Create a file called file.txt, chmod it to give writing permissions and then just call the file with:

Code:

<?php include("file.txt"); ?>

...where you want the 'news' to go. The html in the text will be read and treated as such.

* SECURE it! You'll want to prevent using most symbols I imagine using str replace (e.g. using above could include an iframe to another site, applets etc...) so once again SECURE IT! Change tables --> Div etc..

EDIT - I also can't be bothered correctly writing the HTML as I assumed you'd have your own site stylesheets etc...

Yep i have my own style sheet etc. Im going to have ago at both ways to see which gives best results, i have already found a tutorial on the web and mocked up my own version of the php/sql one but im yet to test it and iron out the bugs.

With this txt file one. just a few questions for you...

1) Could you explain abit more when you mean "Secure it" im abit confuzzled?

2) "Create a file called file.txt, chmod it to give writing permissions" - Whats chmod, iv never run into this phrase before?

meghatronic · 30 Apr 2007 at 22:37

Sql is the better way.

[Sniper][Wolf] said:
1) Could you explain abit more when you mean "Secure it" im abit confuzzled?

well, you'd need to primarily secure the admin file, so putting it in a passworded directory, .htaccess, simple md5 password etc... Secondly, you'd need to ensure that NO html characters can be written to the file. e.g. off the www:

Possible Fixes or Improvements
Escape HTML appropriately either before you save it or before you display it.
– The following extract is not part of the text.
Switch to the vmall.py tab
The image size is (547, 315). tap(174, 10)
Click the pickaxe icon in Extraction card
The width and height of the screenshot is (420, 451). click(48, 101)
You can use PHP's built-in functions htmlspecialchars or htmlentities for this purpose.

If you want untrusted users to use HTML for formatting, you should perform validation to restrict the available HTML tags to a basic tags set, like <b> and <i>.

[Sniper][Wolf] said:
2) "Create a file called file.txt, chmod it to give writing permissions" - Whats chmod, iv never run into this phrase before?

Chmod is a file system permissions thing. You need to chmod the file using an ftp program or your control panel file manager. 777 off the top of my head. This lets php 'write' to the file.